Give again the entries below exactly, beginning at the first line and ending at the line with "Task: Toggle visibility of the model2 layer".

- _MATERIAL FOR THIS TASK_
○ ○ ○ ○

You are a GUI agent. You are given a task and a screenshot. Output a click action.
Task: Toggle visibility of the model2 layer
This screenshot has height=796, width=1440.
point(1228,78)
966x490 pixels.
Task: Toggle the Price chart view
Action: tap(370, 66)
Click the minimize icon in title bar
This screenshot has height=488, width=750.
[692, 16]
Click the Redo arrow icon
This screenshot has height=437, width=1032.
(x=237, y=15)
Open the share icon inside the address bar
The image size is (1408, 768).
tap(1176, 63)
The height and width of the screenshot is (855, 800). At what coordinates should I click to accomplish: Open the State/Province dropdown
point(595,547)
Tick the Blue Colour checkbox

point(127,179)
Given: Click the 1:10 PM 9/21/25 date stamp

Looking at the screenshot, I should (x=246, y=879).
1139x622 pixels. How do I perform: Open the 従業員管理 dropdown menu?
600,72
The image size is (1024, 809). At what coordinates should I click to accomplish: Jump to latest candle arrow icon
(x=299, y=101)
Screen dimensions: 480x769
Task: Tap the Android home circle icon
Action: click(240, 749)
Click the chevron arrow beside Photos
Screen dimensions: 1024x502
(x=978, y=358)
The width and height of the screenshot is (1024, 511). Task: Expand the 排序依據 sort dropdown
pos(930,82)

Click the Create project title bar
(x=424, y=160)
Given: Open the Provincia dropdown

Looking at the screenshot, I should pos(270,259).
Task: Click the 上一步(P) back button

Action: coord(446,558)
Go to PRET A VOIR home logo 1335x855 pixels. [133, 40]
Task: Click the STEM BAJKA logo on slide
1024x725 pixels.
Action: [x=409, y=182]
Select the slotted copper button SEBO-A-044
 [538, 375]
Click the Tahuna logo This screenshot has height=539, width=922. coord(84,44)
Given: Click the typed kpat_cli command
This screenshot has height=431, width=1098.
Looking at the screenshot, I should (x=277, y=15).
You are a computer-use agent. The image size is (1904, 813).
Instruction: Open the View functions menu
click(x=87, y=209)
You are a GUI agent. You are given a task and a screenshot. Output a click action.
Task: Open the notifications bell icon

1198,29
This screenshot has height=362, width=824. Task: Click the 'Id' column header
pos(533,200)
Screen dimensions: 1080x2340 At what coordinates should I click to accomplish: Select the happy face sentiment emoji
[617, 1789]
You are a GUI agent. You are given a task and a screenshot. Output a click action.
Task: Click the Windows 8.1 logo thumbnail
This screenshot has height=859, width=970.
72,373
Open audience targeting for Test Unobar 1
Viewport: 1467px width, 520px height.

○ ○ ○ ○

- _YOUR SOLUTION_
You are a GUI agent. You are given a task and a screenshot. Output a click action.
Task: Toggle visibility of the model2 layer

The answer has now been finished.